- PROBLEM REQUIREMENTS
Among the entries that follow, some lines contain the word "Hessischer". Show all of them.

- MATERIAL FOR THE TASK
----------

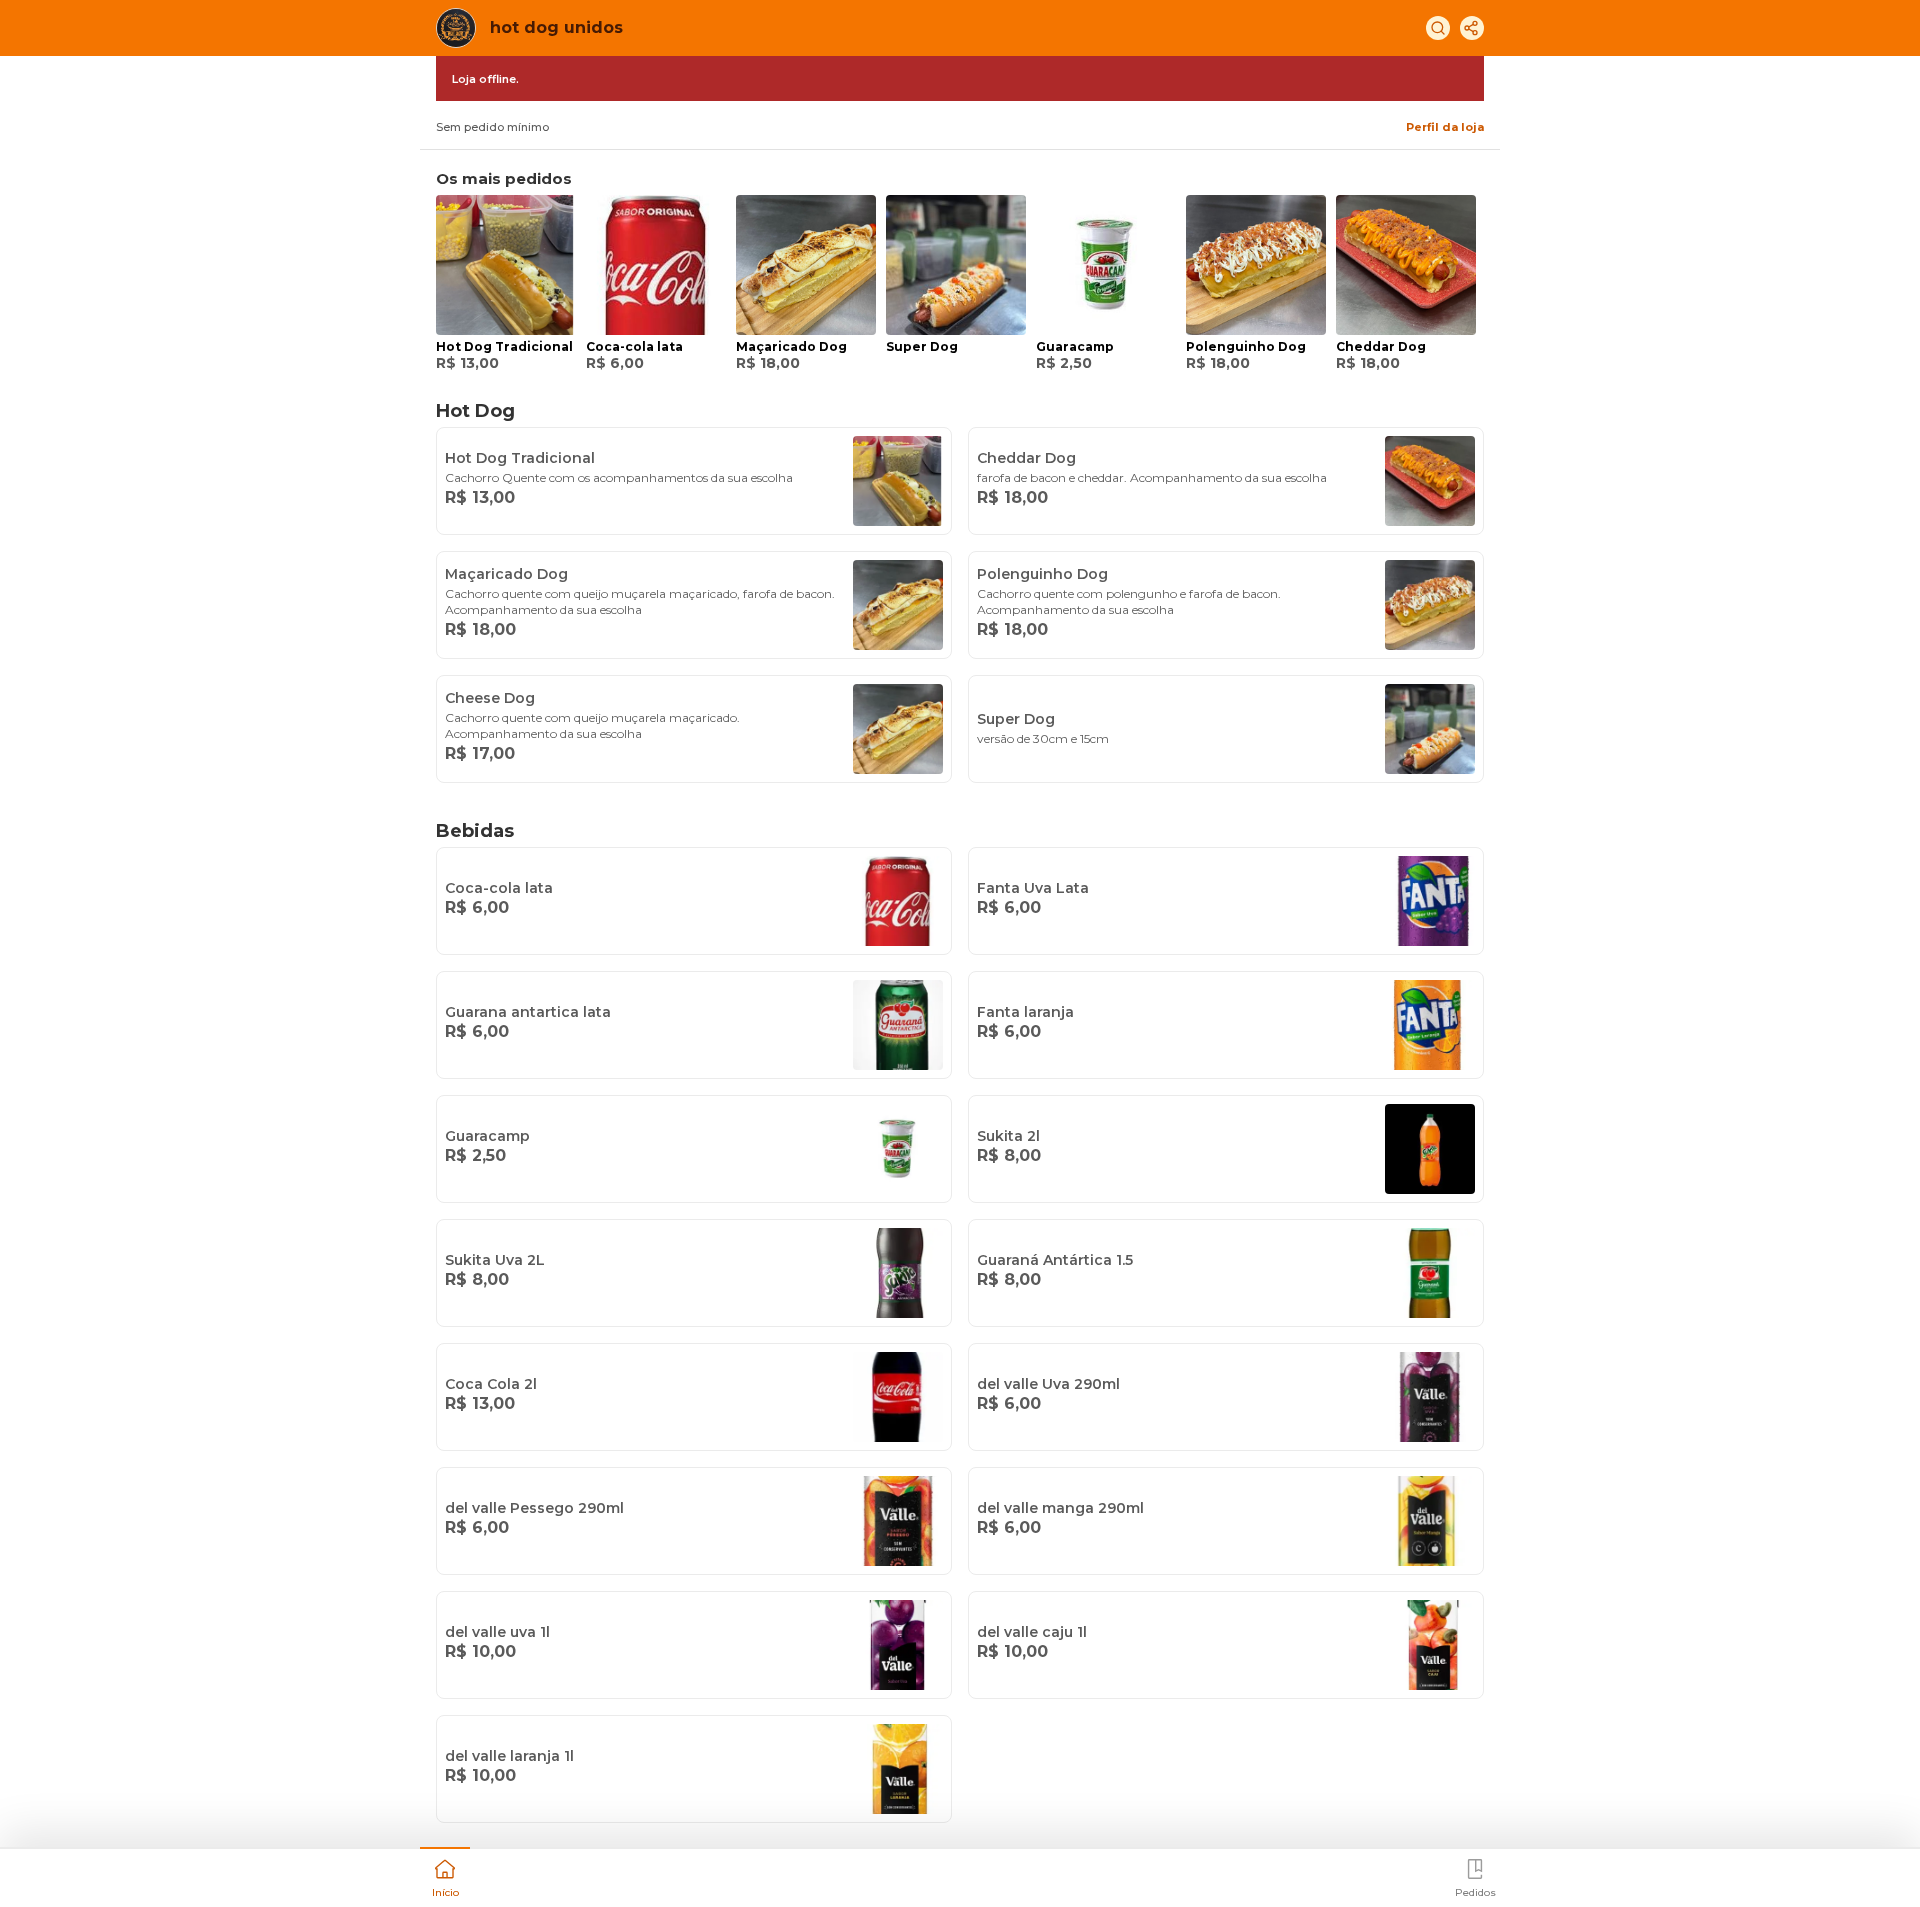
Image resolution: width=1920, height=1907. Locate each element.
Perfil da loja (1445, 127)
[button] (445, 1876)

----------

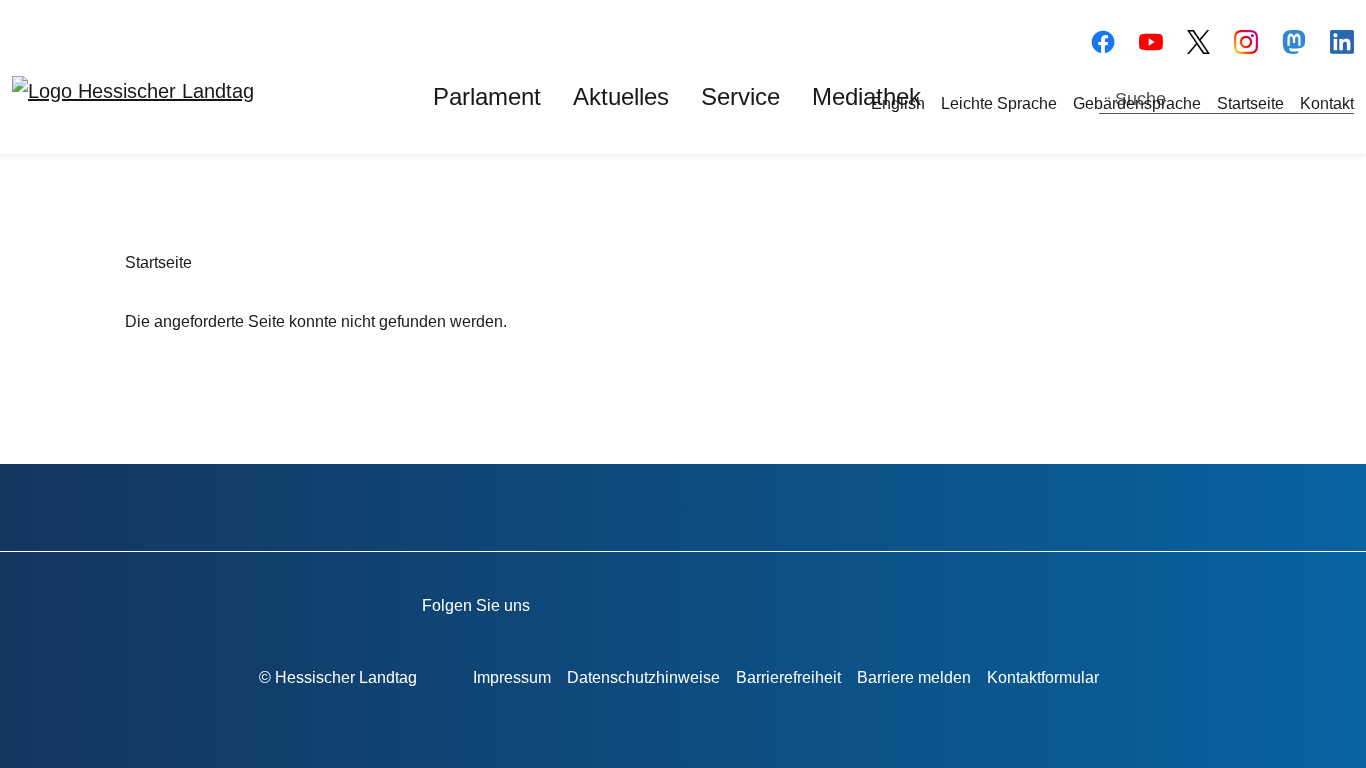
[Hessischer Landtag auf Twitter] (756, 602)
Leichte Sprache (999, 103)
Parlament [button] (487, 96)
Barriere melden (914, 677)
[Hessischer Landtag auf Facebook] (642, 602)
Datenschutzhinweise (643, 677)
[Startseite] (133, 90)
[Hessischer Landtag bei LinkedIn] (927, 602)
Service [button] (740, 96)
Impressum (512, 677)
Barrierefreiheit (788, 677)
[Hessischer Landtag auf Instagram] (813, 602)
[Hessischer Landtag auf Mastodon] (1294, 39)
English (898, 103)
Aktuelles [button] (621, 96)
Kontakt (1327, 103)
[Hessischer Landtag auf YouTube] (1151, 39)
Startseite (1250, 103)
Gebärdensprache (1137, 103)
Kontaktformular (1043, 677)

----------

- WRITTEN REPLY
[Hessischer Landtag auf Twitter] (756, 602)
[Hessischer Landtag auf Facebook] (642, 602)
[Hessischer Landtag bei LinkedIn] (927, 602)
[Hessischer Landtag auf Instagram] (813, 602)
[Hessischer Landtag auf Mastodon] (1294, 39)
[Hessischer Landtag auf YouTube] (1151, 39)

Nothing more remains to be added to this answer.